# Aim of the task
Can you restate the lines of the entries below, word for word, from the first one through the line that includes "Xã Lam Điền (261, 2017)"?

# Available data
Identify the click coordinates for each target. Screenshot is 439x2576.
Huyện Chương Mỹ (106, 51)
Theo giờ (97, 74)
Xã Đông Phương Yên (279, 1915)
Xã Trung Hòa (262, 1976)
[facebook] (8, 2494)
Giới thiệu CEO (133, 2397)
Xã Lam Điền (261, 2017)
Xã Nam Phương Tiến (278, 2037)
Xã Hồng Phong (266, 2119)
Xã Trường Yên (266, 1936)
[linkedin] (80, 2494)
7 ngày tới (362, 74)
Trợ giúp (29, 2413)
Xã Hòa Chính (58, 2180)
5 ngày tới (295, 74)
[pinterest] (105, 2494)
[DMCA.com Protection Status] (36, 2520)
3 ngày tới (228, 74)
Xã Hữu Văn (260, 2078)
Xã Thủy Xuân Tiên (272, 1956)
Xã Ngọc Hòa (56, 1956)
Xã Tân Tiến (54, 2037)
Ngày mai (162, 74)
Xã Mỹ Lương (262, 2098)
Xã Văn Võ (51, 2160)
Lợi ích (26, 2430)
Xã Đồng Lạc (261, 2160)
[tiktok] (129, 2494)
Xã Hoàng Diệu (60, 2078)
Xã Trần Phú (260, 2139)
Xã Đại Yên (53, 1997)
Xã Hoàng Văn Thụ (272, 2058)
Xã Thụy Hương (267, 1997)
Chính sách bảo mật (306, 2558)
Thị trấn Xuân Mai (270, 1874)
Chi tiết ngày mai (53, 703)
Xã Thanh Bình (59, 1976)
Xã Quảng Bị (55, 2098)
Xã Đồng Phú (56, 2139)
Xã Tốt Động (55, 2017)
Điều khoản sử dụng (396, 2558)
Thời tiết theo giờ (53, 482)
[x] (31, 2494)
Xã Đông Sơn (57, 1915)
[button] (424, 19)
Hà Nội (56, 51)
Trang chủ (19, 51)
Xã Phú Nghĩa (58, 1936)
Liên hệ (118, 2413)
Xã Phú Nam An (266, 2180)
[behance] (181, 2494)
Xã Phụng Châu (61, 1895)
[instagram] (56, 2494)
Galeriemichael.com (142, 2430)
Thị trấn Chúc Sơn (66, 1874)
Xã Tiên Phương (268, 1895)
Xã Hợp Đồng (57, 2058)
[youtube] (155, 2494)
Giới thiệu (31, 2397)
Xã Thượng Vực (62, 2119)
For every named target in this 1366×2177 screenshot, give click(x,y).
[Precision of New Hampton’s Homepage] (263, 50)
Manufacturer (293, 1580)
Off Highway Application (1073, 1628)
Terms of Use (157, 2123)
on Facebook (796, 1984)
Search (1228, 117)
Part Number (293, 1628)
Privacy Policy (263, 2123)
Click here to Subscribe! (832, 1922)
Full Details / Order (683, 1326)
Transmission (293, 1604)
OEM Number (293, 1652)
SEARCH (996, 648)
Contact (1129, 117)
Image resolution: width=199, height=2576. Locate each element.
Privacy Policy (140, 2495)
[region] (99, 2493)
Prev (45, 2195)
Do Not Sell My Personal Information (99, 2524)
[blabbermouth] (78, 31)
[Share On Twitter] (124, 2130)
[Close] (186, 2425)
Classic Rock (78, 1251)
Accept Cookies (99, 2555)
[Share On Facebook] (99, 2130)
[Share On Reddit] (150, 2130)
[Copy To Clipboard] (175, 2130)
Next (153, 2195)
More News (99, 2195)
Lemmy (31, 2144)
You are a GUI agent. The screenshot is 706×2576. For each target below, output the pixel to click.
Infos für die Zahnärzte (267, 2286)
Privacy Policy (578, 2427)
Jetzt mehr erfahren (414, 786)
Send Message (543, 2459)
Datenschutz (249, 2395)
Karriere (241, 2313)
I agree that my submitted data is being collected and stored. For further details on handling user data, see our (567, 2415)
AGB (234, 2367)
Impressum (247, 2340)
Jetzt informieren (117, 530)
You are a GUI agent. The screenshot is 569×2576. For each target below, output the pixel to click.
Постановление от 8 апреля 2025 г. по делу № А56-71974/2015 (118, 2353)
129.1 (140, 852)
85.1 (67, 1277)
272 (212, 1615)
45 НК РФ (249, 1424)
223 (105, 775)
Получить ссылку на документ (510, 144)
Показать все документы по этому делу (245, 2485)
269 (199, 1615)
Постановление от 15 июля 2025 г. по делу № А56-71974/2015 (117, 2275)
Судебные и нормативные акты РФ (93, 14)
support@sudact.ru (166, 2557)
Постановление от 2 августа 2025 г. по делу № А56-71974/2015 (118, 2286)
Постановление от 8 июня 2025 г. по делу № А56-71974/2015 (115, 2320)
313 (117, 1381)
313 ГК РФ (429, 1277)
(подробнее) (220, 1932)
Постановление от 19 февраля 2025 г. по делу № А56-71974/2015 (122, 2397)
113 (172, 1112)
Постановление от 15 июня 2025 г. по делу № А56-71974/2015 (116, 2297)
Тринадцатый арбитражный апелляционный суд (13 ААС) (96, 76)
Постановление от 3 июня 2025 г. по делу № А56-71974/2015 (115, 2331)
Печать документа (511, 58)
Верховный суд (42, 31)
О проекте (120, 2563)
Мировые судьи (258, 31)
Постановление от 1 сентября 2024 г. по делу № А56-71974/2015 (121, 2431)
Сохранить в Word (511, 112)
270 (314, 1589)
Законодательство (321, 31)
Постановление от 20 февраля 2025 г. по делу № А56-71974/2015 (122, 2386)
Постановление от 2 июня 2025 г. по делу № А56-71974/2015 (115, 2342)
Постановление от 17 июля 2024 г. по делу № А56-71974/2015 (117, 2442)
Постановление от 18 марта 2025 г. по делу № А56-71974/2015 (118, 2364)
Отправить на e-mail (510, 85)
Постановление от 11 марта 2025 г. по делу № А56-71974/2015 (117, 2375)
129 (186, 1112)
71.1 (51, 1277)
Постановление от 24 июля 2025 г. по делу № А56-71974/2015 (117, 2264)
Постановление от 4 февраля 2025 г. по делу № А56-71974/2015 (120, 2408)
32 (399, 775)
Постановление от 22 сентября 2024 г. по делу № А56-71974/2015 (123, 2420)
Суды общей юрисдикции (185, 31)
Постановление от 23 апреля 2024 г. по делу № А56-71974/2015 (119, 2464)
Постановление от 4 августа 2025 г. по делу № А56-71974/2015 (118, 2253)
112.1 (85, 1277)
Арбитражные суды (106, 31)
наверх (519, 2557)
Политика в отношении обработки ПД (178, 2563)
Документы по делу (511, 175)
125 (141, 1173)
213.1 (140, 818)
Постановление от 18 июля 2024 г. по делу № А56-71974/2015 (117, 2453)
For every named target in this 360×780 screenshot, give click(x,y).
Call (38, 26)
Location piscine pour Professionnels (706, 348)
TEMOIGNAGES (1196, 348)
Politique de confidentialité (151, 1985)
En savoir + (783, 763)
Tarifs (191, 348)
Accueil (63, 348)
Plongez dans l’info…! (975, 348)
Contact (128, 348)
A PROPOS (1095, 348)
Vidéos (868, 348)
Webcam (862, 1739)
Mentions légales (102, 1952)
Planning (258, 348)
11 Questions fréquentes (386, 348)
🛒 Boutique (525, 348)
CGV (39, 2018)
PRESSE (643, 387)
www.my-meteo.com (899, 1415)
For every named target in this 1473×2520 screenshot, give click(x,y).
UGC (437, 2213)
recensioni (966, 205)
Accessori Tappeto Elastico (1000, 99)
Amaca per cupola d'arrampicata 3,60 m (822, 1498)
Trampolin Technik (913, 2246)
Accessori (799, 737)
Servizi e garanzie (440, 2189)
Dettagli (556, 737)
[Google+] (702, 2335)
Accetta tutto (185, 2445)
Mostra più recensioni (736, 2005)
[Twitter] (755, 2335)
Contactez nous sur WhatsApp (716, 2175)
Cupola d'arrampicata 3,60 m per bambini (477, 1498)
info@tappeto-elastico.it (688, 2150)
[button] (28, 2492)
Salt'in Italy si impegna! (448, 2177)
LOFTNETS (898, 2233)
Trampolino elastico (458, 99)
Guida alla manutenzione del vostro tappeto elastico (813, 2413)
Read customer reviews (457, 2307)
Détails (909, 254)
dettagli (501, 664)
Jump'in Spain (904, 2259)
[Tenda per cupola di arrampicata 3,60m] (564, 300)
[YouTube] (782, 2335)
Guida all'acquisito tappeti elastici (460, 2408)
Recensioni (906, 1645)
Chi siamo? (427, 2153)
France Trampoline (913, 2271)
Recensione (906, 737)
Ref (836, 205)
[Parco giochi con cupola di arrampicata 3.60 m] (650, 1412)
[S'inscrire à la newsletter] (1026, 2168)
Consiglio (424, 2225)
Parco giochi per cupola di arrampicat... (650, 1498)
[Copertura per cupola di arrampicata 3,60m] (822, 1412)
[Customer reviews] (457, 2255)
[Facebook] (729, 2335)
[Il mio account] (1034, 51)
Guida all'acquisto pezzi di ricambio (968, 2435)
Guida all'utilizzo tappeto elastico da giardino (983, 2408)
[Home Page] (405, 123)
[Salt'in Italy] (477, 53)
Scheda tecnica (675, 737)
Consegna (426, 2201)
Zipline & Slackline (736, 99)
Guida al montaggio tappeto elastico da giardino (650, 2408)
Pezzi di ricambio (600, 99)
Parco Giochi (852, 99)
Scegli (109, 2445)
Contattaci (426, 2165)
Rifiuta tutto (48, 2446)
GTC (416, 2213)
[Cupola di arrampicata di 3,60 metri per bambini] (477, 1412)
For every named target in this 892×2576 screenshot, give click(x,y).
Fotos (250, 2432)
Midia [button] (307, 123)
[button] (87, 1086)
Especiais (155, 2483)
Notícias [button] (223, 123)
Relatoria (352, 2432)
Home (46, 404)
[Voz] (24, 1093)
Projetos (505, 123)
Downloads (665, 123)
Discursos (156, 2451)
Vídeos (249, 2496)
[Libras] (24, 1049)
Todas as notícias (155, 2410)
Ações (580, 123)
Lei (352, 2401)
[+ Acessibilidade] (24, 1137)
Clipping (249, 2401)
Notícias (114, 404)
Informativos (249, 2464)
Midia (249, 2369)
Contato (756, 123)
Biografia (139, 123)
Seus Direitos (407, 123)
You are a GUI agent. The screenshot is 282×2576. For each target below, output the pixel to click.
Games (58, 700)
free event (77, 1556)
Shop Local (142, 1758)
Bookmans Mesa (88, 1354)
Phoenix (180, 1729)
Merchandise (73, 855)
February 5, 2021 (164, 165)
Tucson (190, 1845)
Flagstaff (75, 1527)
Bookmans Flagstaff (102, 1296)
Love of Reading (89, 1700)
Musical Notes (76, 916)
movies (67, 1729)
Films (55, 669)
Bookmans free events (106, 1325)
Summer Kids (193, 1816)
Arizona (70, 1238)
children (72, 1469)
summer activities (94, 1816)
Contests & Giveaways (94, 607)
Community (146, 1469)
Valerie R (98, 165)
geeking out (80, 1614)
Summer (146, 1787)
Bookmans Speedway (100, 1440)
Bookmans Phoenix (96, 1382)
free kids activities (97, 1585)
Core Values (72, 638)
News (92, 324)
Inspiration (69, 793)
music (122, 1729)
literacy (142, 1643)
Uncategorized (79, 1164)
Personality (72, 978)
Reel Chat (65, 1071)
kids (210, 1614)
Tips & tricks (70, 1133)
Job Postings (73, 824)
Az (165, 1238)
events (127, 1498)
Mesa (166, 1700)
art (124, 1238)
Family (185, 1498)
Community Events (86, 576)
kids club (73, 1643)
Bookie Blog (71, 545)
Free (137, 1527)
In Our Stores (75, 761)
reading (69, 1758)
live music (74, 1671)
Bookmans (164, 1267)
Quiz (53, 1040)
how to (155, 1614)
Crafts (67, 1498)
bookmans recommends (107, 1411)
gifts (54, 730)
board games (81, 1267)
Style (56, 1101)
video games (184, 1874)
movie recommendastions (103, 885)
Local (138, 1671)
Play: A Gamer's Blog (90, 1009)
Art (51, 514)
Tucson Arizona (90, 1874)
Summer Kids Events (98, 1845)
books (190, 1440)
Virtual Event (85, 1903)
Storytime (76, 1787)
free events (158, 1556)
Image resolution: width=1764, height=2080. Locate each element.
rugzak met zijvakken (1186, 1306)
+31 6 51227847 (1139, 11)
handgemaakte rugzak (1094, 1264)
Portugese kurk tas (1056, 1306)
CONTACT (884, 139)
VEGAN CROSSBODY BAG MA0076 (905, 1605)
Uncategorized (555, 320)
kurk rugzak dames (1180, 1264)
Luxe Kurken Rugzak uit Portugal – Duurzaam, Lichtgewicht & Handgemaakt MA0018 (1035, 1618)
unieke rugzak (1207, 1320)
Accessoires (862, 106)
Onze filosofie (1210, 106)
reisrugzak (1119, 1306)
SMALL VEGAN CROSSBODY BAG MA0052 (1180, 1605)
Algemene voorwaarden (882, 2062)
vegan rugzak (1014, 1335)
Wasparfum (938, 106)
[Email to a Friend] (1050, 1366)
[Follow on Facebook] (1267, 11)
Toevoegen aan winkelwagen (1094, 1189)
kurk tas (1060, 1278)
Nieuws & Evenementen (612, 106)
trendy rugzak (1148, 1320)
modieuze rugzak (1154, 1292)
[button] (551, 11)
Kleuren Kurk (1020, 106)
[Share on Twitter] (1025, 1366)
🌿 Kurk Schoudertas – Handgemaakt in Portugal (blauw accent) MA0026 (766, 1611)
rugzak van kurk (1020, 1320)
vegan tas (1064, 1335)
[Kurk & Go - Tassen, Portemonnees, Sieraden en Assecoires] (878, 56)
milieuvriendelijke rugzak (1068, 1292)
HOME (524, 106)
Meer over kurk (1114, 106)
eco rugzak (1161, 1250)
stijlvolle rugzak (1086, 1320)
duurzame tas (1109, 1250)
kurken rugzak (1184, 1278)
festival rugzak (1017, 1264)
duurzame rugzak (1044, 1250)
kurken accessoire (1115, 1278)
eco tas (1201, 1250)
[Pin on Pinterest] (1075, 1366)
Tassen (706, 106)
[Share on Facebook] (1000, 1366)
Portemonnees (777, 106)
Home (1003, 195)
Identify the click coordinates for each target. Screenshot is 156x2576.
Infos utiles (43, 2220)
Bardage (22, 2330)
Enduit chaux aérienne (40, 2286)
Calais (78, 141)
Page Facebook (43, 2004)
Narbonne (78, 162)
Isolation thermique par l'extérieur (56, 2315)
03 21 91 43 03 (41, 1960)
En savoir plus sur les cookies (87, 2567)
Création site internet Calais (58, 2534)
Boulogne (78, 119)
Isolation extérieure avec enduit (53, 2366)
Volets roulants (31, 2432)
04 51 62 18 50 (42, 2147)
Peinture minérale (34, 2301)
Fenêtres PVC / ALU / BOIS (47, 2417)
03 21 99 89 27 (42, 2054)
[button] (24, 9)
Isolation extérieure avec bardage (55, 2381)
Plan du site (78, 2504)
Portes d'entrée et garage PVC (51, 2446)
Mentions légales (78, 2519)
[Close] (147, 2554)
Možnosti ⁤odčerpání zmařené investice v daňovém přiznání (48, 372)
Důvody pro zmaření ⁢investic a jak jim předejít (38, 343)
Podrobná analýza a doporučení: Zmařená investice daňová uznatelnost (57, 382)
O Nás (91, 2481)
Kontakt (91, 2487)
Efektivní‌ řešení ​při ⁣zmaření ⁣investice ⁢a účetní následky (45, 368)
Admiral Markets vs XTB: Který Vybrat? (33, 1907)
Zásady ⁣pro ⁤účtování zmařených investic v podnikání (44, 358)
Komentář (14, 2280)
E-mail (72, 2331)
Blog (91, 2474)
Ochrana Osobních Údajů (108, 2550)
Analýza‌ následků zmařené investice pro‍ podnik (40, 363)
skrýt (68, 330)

# Written answer
Identify the click coordinates for each target. Screenshot is 439x2576.
Huyện Chương Mỹ (106, 51)
Theo giờ (97, 74)
Xã Đông Phương Yên (279, 1915)
Xã Trung Hòa (262, 1976)
[facebook] (8, 2494)
Giới thiệu CEO (133, 2397)
Xã Lam Điền (261, 2017)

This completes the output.